И ведь я и в самом деле ни разу не спросила, кто это приходит. Это была сторона взрослой жизни, о которой не говорят. Собственно, в первый раз, когда он появился, я посмотрела на Милку вопросительно и в ответ получила пренебрежительный жест — так, мол, не обращай внимания. И я не обращала. Не обращала и ни разу, никогда, нигде не заикнулась об этом — не то что в школе или подругам, но даже дома. Не потому, что боялась, как бы эта черточка не повредила Милке эстетически (потому что и дедушка, и его посетитель со своим шарфиком, и их заунывное, в четверть голоса, пение ощущалось как безобразное, смешное и немного постыдное) — а я Милкой от всей души восхищалась и хотела, чтобы все это восхищение разделяли; нет, причина тут была другая. Политическая. Не могла же я, например, встать на уроке обществоведения и сказать, что моя няня говорит: «Николай был пьяница, а при нем все пили и ели; а теперешние, хоть и не пьют, но…»
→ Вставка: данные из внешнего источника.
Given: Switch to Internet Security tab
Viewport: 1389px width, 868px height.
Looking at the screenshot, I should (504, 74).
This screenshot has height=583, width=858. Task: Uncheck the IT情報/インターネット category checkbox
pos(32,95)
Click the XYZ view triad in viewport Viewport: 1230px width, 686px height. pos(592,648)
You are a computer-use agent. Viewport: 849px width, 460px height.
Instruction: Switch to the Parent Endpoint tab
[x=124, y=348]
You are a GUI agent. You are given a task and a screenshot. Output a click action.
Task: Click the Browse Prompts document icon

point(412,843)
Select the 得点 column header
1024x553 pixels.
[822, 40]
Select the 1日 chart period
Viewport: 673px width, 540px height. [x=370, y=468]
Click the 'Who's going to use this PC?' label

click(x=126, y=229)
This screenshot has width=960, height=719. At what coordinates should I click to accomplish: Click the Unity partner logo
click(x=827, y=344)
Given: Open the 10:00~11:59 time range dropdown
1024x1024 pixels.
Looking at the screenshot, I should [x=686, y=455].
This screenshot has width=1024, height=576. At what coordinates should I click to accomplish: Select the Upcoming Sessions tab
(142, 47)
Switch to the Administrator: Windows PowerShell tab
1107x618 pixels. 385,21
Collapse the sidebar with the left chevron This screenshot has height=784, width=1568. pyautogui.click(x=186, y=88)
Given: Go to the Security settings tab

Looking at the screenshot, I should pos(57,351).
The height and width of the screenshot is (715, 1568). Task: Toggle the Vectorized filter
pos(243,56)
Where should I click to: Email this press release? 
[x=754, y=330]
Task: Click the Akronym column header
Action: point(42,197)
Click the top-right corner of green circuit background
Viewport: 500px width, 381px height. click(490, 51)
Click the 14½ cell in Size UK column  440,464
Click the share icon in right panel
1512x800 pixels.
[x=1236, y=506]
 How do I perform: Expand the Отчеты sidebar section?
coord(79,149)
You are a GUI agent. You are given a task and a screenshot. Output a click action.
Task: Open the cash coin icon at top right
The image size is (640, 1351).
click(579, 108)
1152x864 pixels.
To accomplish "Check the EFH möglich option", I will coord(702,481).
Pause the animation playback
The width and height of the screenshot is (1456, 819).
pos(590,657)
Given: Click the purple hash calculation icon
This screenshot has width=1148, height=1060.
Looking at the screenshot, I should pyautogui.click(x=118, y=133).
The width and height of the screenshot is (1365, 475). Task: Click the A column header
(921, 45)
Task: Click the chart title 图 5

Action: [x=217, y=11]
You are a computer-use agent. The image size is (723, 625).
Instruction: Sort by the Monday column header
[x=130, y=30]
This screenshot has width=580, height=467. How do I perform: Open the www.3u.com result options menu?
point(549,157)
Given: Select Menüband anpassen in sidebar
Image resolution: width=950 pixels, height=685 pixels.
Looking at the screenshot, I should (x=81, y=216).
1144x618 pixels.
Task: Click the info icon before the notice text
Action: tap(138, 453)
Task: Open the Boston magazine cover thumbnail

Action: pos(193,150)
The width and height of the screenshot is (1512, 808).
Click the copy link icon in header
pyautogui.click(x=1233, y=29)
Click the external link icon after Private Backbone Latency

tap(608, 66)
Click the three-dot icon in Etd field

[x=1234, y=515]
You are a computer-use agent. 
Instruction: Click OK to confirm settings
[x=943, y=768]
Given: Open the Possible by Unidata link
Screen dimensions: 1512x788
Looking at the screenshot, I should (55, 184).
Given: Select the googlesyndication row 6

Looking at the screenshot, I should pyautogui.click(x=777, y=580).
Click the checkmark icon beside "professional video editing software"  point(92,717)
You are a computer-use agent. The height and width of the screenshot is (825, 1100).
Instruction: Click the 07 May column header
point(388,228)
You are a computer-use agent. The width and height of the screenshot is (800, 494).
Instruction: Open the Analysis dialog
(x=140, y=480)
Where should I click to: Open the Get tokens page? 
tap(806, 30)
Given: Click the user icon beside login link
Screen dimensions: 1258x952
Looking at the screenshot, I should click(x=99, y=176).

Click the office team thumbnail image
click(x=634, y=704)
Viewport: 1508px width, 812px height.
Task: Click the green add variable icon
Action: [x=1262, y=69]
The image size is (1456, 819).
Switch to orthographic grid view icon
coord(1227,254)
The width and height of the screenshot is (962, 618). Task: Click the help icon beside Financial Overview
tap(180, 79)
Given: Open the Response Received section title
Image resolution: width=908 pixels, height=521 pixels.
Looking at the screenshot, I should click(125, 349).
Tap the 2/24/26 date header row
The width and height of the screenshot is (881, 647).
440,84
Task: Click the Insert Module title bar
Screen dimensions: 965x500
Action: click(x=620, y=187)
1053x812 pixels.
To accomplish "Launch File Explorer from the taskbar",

Но я бывала тогда у Милки каждый день — и почти каждый день приходил тот длинный, молодой… Это продолжалось до весны — потом прервалось на некоторое время, а летом он опять появился, все в том же шарфике, но уже без пальто. И — сейчас вспомнила — летом он вынимал из кармана какую-то тюбетейку и надевал ее на голову, прежде чем начинал петь. Зимой он без этого обходился — просто не снимал шапки. И пел совсем уже еле-еле, потому что окно, единственное их окно, было открыто — стояла жара. Ноу меня не было к нему никакого любопытства.

И вдруг однажды, когда мы с Милкой говорили о чем-то важном… Да, это было летом — я помню точно загорелые коричневые руки Милкиной мамы. Но окно почему-то закрыли. В общем, вдруг, когда мы с Милкой, ни на кого не обращая внимания, шептались, Милкина мама вдруг сказала отцу что-то по-еврейски, резко, внезапно: перебила пение и подошла к ним, и коротко пропела — продышала что-то сама, глухим, оглохшим от табака голосом, но, наверное, как-то очень верно, потому что дедушка сразу стал серьезным, остановил ее рукой, к чему-то в себе прислушался, и вдруг закивал, и молодому что-то сказал согласное. Молодой пожал плечами, выразил на лице: я так не думаю, но если вы настаиваете… задал вопрос Милкиной маме, закинул голову так, что я увидела его заходивший кадык, и залился.